### What to produce
Could you give the entries back exactly as they stand, minus any pictures?

### Collected data entries
▼

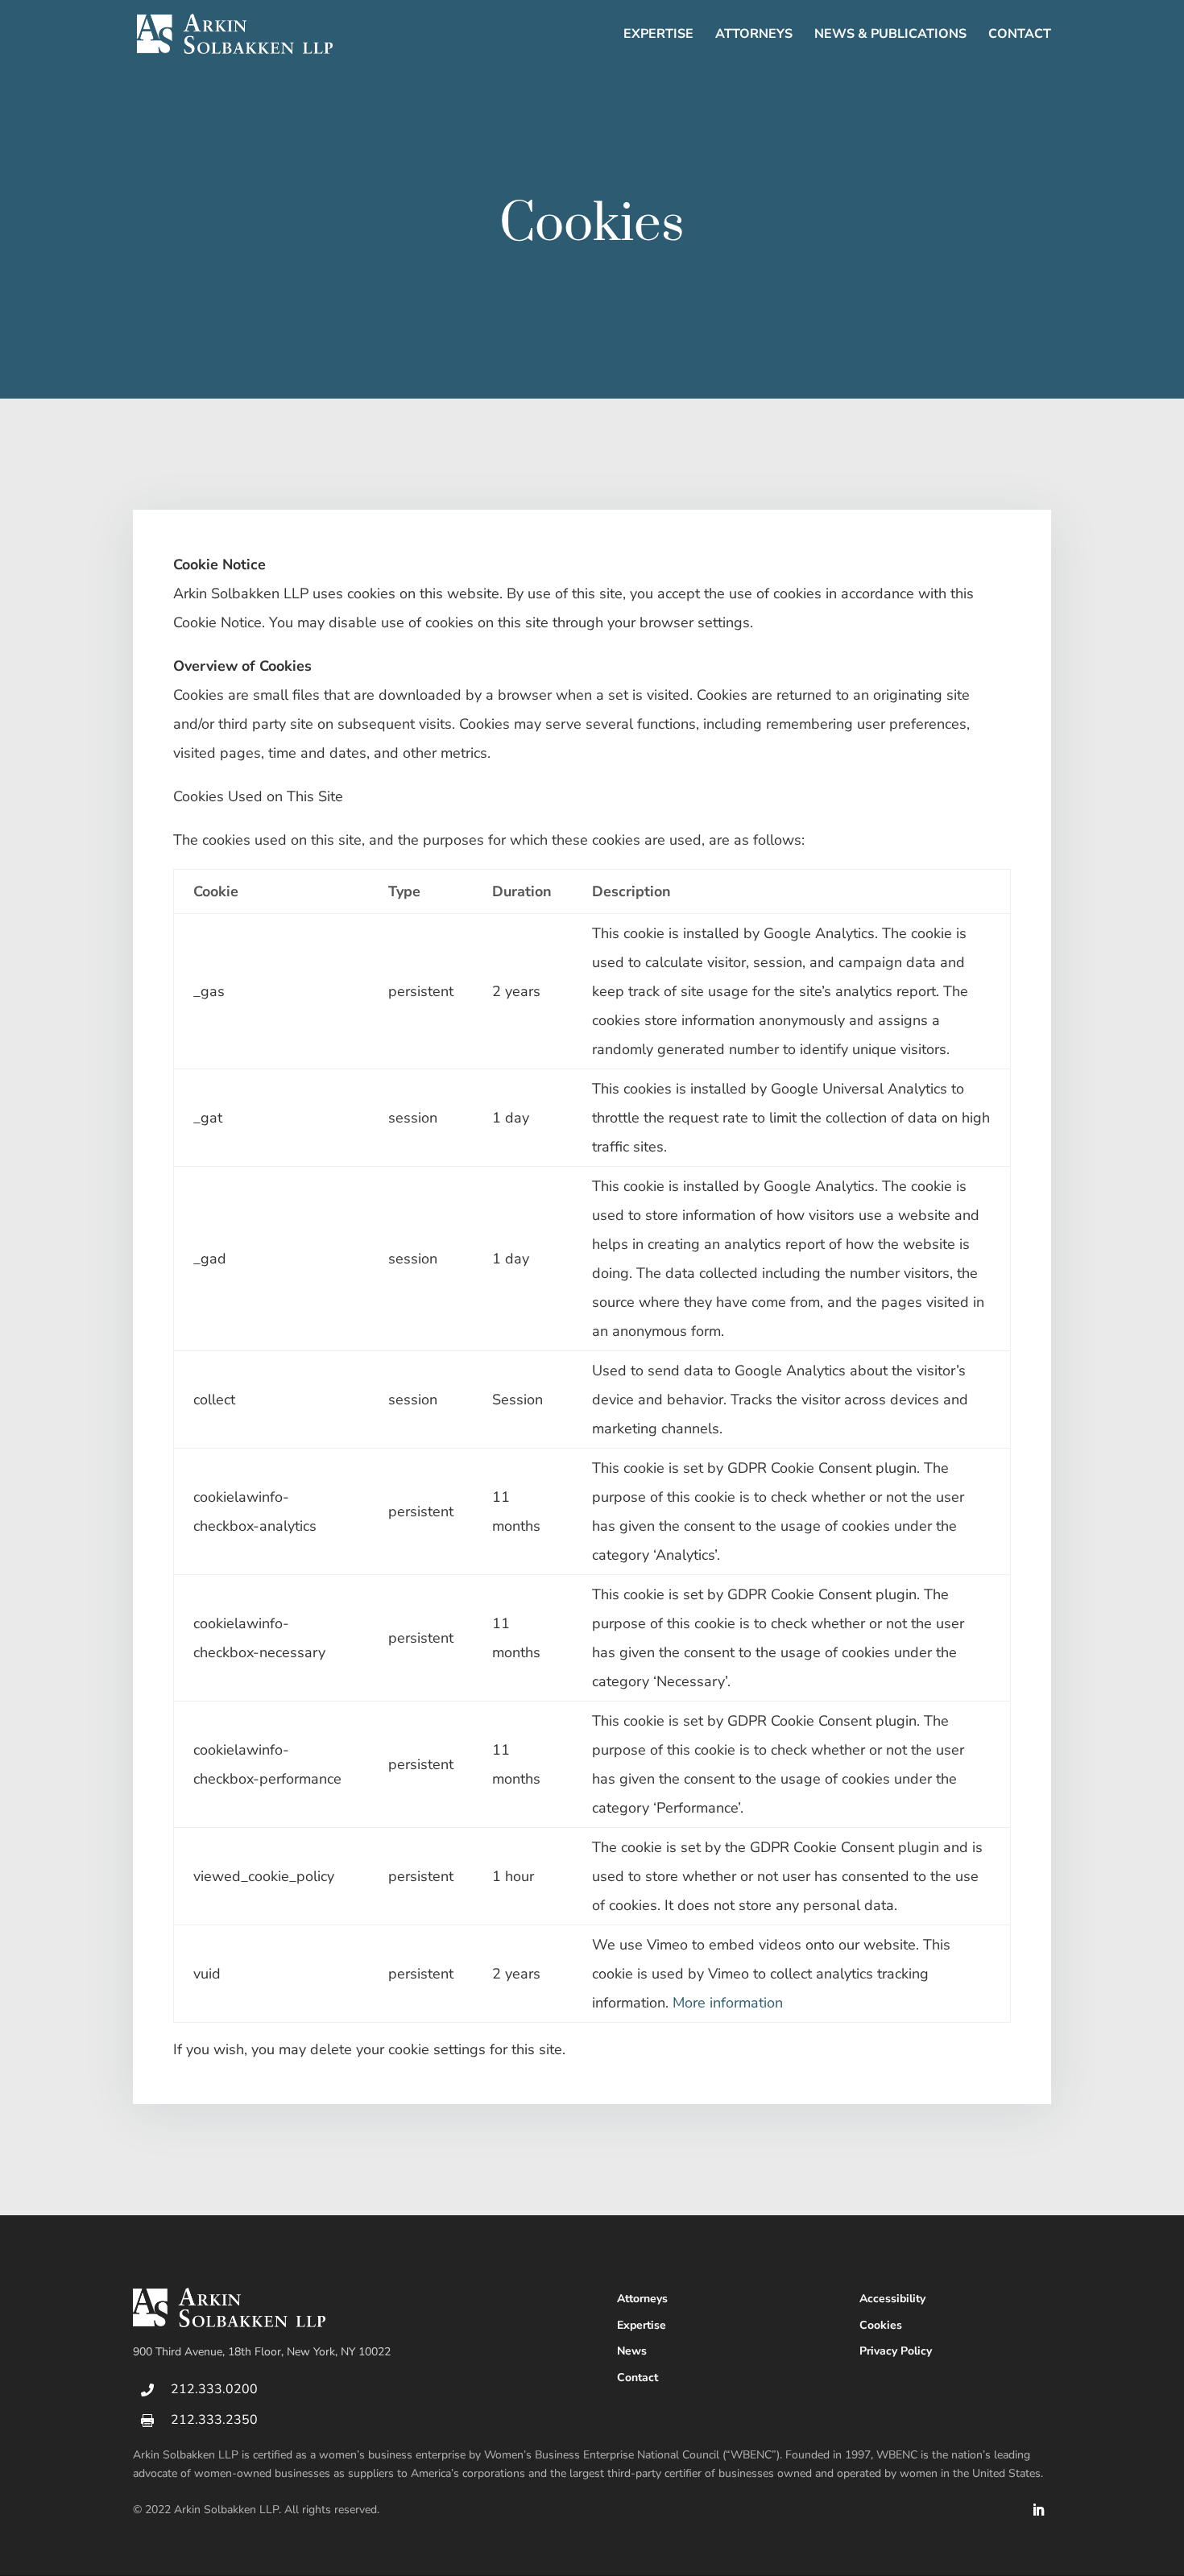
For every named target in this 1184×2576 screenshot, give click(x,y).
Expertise (658, 35)
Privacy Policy (895, 2351)
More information (728, 2002)
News (632, 2351)
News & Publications (890, 35)
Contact (1019, 35)
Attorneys (754, 35)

▲

### Task output
For every named target in this 1184×2576 screenshot, give click(x,y).
Expertise (658, 35)
Privacy Policy (895, 2351)
More information (728, 2002)
News (632, 2351)
News & Publications (890, 35)
Contact (1019, 35)
Attorneys (754, 35)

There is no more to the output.